There and back again: A software versioning story

One software version control to rule them (modern software development) all?
Version

Software projects make many decisions, but one of the most critical is deciding how to implement version control (also known as revision control, source control, or source code management). With modern software development, a versioning convention is a key tool to manage software releases and revisions. The two main approaches are calendar versioning (CalVer) and semantic versioning (SemVer), often with some alterations depending on an organization’s or project’s requirements.

For AboutCode projects, we started with SemVer, transitioned to CalVer and then migrated back to a format that mostly resembles SemVer. This blog post details the pros and cons of each version convention, along with explaining why we embarked on this version convention journey.

The Fellowship of the Version Conventions

CalVer

Short for calendar versioning, CalVer uses something that resembles a date as a version number. It’s popular, especially in software, to convey time in a version number. Ubuntu is a good example of using CalVer: version 12 was first released in 2012.

The idea is that you have a first segment in the version number, which is either the four-digit year or just the last two digits. Next is a month and then a day (the placement of the digits remains constant for future releases) to get the full version number where each segment is separated by a dot. With Ubuntu, they do stable releases in April, so version 22.04 is the stable release from April 2022.

SemVer

SemVer, or semantic versioning, doesn’t convey time like CalVer. It is designed to better define the relative importance of changes in the software and its interface(s).

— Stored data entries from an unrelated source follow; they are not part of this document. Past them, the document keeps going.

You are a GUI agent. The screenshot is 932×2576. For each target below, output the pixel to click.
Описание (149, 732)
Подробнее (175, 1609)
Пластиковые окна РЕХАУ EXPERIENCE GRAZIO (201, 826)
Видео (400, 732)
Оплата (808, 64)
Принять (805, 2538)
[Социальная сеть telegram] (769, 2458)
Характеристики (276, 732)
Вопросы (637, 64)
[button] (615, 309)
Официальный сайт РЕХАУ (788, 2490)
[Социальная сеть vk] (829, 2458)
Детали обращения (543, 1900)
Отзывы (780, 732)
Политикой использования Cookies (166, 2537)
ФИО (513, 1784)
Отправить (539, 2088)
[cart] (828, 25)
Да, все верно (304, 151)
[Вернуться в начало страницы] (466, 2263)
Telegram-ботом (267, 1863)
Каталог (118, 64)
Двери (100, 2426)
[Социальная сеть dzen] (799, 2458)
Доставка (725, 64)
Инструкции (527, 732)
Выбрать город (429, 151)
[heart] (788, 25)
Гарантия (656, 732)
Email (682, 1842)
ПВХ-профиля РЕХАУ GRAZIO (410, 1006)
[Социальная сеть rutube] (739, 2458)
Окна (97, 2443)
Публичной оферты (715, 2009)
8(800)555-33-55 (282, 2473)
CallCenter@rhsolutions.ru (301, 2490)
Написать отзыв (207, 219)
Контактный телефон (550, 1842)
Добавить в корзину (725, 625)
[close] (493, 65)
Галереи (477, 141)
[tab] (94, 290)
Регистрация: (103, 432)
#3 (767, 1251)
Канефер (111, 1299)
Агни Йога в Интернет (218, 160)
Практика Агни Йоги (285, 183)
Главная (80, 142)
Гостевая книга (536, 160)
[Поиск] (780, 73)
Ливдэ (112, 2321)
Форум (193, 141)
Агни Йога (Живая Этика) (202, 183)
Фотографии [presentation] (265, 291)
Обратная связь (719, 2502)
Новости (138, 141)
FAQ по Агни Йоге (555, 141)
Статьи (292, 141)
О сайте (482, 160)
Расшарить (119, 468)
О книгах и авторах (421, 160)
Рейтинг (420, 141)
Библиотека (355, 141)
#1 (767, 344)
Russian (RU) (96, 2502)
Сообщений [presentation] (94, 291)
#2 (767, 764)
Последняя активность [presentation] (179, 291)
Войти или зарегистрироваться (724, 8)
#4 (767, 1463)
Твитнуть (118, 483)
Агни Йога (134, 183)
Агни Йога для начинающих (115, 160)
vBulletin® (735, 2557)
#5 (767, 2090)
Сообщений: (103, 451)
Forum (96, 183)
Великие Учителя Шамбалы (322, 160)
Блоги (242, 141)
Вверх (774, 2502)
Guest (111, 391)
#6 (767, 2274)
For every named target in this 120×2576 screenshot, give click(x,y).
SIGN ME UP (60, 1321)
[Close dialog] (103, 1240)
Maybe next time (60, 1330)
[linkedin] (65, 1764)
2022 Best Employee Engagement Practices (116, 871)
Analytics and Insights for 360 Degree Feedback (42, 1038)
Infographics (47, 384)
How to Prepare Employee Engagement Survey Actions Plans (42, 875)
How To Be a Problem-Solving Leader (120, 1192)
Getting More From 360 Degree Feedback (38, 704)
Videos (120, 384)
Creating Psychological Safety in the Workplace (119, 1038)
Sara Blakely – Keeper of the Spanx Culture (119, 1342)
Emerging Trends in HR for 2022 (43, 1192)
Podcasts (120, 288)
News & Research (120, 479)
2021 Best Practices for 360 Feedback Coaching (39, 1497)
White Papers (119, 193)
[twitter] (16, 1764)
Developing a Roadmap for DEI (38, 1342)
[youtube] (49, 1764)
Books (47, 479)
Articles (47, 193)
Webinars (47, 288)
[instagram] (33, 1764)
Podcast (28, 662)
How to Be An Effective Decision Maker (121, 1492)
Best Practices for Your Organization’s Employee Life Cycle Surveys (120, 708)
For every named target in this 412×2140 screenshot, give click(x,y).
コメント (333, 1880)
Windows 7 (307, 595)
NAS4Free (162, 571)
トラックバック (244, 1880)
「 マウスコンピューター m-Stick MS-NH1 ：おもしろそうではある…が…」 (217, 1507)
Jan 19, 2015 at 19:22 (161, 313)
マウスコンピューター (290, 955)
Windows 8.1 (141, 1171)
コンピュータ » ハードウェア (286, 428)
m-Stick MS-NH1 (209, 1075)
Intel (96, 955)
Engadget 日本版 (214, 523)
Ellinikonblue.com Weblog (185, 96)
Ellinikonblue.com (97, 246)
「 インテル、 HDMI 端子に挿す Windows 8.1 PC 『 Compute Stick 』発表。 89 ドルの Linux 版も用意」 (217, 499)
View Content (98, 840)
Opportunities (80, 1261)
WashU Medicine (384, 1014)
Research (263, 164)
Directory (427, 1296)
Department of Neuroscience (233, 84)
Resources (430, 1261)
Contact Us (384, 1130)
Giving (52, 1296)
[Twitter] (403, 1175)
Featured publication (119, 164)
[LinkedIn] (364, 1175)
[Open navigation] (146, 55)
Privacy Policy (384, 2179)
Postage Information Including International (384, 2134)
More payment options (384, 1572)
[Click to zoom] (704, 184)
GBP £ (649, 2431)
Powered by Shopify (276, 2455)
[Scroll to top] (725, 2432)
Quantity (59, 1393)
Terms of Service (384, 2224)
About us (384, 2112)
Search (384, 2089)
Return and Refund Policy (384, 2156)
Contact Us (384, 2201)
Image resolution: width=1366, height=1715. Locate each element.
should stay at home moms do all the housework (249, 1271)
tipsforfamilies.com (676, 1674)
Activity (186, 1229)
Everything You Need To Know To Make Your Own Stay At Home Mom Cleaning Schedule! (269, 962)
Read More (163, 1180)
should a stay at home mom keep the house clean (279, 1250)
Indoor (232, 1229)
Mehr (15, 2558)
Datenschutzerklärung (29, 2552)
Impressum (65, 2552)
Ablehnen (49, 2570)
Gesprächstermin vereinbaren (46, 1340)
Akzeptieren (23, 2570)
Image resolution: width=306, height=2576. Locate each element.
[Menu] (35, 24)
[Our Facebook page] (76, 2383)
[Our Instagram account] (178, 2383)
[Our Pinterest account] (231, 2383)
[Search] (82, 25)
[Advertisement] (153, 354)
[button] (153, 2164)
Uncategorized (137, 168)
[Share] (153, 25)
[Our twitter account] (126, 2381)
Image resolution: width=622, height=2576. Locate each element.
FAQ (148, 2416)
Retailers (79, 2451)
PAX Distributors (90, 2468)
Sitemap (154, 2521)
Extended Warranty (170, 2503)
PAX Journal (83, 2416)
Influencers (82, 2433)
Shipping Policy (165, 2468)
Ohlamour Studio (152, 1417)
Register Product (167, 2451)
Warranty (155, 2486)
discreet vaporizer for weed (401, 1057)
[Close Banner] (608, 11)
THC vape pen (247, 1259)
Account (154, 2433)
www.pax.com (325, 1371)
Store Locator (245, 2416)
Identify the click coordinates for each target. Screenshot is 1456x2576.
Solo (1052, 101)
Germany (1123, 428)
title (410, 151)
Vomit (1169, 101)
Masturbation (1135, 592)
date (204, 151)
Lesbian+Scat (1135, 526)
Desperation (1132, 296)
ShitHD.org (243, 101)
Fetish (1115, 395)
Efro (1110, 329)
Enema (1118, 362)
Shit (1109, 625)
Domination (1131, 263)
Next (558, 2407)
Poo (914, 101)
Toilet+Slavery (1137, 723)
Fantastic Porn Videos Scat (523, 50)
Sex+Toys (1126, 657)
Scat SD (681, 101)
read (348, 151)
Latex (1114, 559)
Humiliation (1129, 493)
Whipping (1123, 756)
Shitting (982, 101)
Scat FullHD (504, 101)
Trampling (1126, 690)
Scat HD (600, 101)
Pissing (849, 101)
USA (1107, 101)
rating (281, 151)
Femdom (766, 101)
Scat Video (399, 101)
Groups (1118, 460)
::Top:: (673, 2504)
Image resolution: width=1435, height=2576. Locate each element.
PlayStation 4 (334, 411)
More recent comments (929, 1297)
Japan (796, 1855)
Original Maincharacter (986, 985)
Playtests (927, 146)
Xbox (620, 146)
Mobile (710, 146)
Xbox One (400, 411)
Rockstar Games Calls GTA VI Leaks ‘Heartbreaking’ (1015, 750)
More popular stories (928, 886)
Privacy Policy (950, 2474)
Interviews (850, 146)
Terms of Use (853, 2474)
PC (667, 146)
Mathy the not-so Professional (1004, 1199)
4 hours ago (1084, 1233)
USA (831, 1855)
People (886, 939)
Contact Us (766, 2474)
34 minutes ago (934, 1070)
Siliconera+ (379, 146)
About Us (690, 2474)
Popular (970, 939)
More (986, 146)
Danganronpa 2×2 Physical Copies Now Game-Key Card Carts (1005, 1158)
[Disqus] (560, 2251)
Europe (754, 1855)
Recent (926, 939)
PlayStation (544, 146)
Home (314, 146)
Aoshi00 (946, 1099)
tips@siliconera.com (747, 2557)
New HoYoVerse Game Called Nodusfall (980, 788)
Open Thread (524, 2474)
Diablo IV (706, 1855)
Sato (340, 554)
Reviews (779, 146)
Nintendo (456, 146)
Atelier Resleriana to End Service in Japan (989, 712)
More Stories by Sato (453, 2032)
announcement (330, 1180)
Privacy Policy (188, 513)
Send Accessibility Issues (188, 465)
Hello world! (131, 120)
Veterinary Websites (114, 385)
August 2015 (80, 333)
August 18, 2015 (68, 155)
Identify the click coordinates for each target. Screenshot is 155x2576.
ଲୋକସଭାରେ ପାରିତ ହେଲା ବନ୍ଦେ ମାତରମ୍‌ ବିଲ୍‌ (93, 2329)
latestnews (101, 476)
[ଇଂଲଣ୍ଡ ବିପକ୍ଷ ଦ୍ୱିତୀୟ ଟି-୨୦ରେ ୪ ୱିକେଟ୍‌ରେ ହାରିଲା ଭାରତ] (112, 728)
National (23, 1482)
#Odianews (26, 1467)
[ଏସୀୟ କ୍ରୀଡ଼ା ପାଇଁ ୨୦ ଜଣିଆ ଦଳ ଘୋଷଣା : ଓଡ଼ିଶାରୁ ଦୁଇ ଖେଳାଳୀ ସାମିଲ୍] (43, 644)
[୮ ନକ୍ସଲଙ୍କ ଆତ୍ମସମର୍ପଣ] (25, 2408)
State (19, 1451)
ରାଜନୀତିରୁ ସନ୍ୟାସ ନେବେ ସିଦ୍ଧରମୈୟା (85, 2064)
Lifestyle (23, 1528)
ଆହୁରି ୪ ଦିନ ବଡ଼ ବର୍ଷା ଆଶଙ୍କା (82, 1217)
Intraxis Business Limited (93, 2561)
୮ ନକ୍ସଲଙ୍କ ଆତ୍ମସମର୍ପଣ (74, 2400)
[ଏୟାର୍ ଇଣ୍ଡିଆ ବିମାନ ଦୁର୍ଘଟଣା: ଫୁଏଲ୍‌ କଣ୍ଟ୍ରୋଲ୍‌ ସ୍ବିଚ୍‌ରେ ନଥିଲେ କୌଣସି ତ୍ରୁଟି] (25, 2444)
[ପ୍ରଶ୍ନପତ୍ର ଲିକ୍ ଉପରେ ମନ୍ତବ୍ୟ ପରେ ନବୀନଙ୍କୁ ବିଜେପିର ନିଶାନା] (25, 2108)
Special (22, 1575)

SemVer.org clearly states the structure:

Given a version number MAJOR.MINOR.PATCH, increment the:

1. MAJOR version when you make incompatible API changes

2. MINOR version when you add functionality in a backwards compatible manner

3. PATCH version when you make backwards compatible bug fixes

Additional labels for pre-release and build metadata are available as extensions to the MAJOR.MINOR.PATCH format.

Each time there’s a change in the underlying application programming interface (API), then you should change the MAJOR version. Otherwise if it’s compatible, you should change the MINOR version (the middle segment). If it’s just a bug fix, you should change the PATCH version.

In theory, SemVer looks beautiful and simple. It very simply conveys the changes in the software with three numbers. In practice, it is extremely difficult for humans to understand what is a major change that breaks the API or not. I doubt there’s any tool or whole ecosystem, like npm or Go, claiming to use SemVer that is actually true to the principles of SemVer because it’s too hard to understand if a change affects the API and whether that change is major or minor. More often than not, those version changes are misrepresenting what SemVer is designed to convey.

OtherVer

Other approaches to version control exist beyond SemVer and CalVer.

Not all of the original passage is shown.